There can be no gainsaying the fact that education plays a very pivotal role in economic growth and social development. The result of failed capitalist policies has been a parlous economy for working-class people, while the few rich revel in the wealth labour creates. A severe social crisis marked by rising crime, mass disillusionment and hitherto unthinkable spread of suicides further reinforces the depths of the abyss poor people in Nigeria have been thrown into.

The collapse of our education system is one of the major reasons for this dire situation. The political elites and the bosses are care free about the education of the wards and children of poor working people. The interests of the political elites and the bosses’ class as a whole, is maximizing profit. They care less about the needs of the masses or even the growth of Nigeria as a nation.

The anti-workers’ socio-economic policies and political manipulation of the ruling class bears witness to the aforementioned fact. Available wealth in the country is more than enough to provide free and quality education to all and sundry. Education must be a right, and not a privilege. Unfortunately, the Nigerian state always allocates paltry portions of the annual national budgets to the education sector year in year out while, huge percentages of the nation’s commonwealth are used to service the politicians, including the outrageous salaries and allowances of legislators yearly. To put it more correctly, Nigeria legislators are criminally remunerated. The most unfortunate part is that this is a nation that has one of the lowest minimum wage in the world.

Clearly there’s an ocean of distance between the rich few and the working masses, there are just a handful of millionaires and billionaires, compared to over a hundred million pauperized working people. An average law maker for example earns not less than N29m monthly, while the minimum wage in Nigeria remains a meagre sum of N18,000 monthly. This means a worker must work for at least 100 years to earn what a law maker will take home in a month, this is so outrageous.

Clearly, if lawmakers’ salaries are reduced by at least 70% the lawmakers earning will still be one of the highest anywhere in the world. If this amount is ploughed into the needed funding of the education sector which has just 6% of the 2017 budgetary allocation there will be an amelioration of the crises in the sector.

Public education in the country is in shambles. This is because of years of neglect on the part of the government. The 2009 FGN-ASUU agreement borne out of ASUU’s demands for improvement of funding for the sector was meant to address this worrisome situation. It is important to note that within this 8 years, the government at all levels introduced some anti-student policies/reforms or the other into the education sector.

The most dangerous of these reforms is the that aimed at the “self-sufficiency” of the institutions of learning as if they deal in trading of goods or services for profit. What this actually translates into is the commercialization of education, thus outpricing it out of the reach of wards and children of poor working-class people.
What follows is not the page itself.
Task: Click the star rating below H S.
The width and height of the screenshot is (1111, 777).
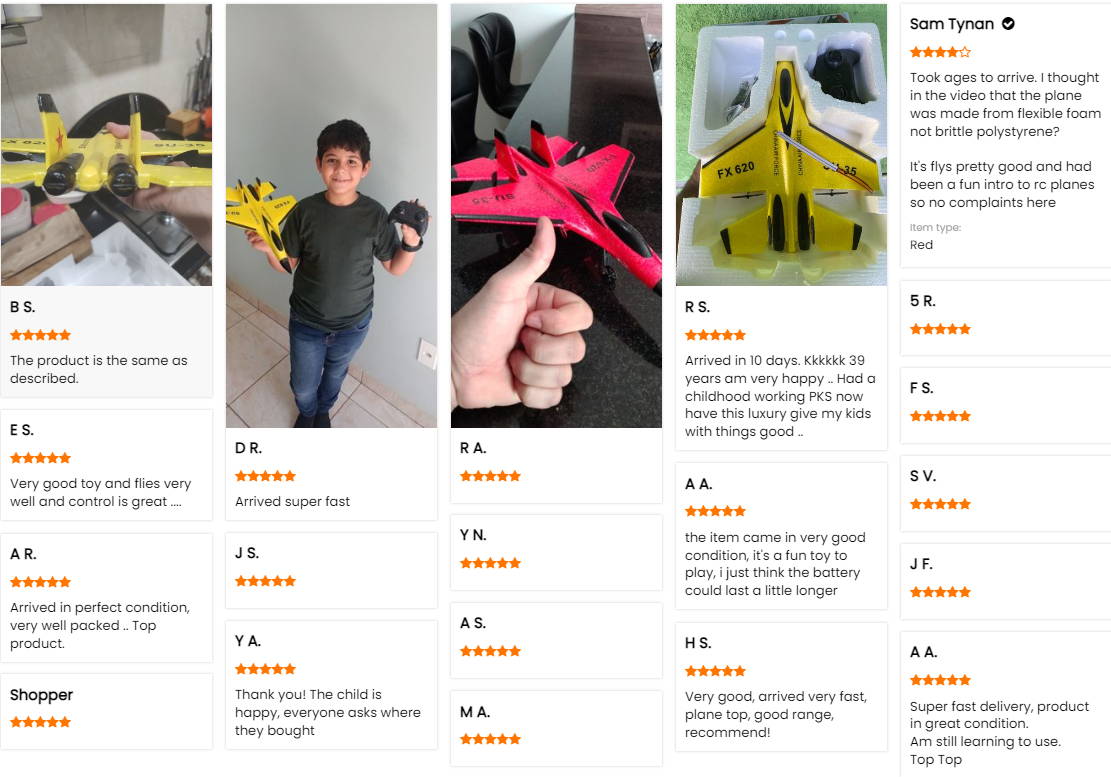Action: click(715, 671)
This is done at all levels of the education sector. From 2010 down to 2016, governments have sporadically increased the tuition fees of the public institutions of learning. In 2016, the secondary level unity schools’ fees were increased. Similarly, higher institutions such as OAU, UNİPORT, IMSU, etc. suffered the same fate. Despite all these; there has been no fundamental improvement in the quality of education, rather, the situation is worse than what was obtainable before 2009. This failure is as a result of the selfish material interest of the few rich comprising the political elites and bosses’ class in general.

It is now very clear that the federal government did not enter the 2009 agreement in good faith even as it bowed to the collective workers’ power of the ASUU strike. ASUU fulfilled its end of the agreement by immediately calling off its strike action that year. This was borne out of the lecturers’ concern for the students, which was why they did not call for implementation by government before calling of the strike, despite the federal government’s infamous history of reneging on agreements.
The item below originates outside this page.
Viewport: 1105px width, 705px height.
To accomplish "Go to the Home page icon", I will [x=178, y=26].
Eight years after, the Federal government still fails to fulfil its end of the 2009 agreement, thereby pushing ASUU back into another political action and putting the learning activities of students in jeopardy. Despite the terrible situation of the education sector, the best solution the elites can come up with is the total commercialization of the education.
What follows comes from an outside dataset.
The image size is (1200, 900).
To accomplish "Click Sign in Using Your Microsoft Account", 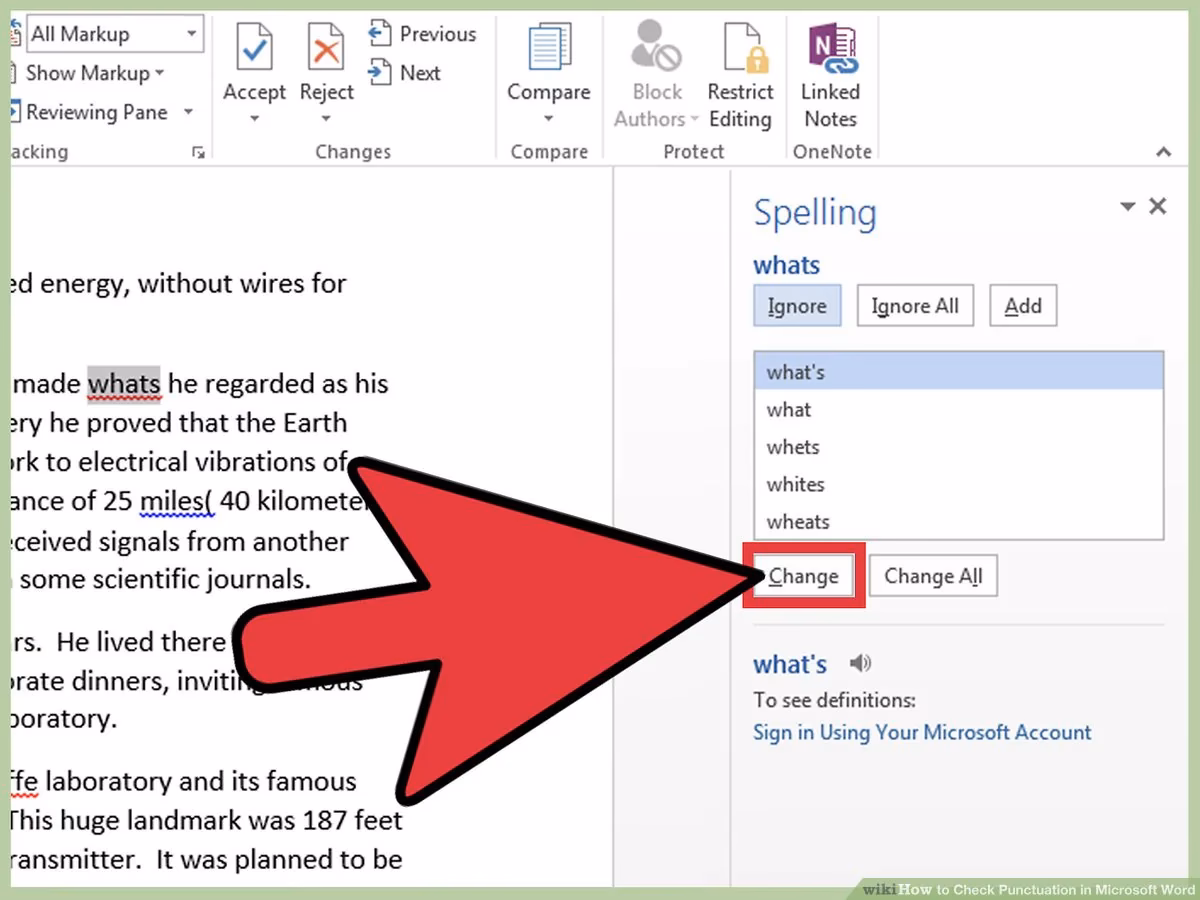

This is evident in the Economic Programme for Recovery and Growth (EPRG) of the federal government that calls for the privatisation of the remaining public asset including education and health. Putting things in perspective, if the education sector is privatized, at least 70% of the currently enrolled students across the nation are likely to drop out.

We, in the Socialist Workers and Youth League (SWL) condemn the insensitivity of governments at all levels toward the education of the wards and children of the working class. We thereby demand that the federal government should prepare an emergency supplementary budget allocation to education sector and settle all the provisions of the 2009 agreements.

We call on NLC, TUC and their affiliate unions including the students to give maximum support to ASUU’s ongoing actions. This is not a fight for ASUU alone, it affects our collective destinies because it is evidently an attack on all the masses. This ASUU strike is not unconnected to the numerous socio-political attacks on the poor working people. An injury to one is an injury to all, and victory for ASUU id victory for the working-class as a body.

We call on ASUU to stir up the momentum of its collective action, and take it beyond a sit-at-home strike. It should rather be backed by rallies and popular protests across the country. We welcome the intention of other unions in the universities including SSANU and NASU to join on strike. Indeed, all unions in the sector should collectively fight to salvage education for the poor. ASUP, COEASU, NUT, SSANIP and progressive students’ unions should stand as one on strike and in mobilising popular support for the strike with demonstrations in communities where schools are situated and nationally.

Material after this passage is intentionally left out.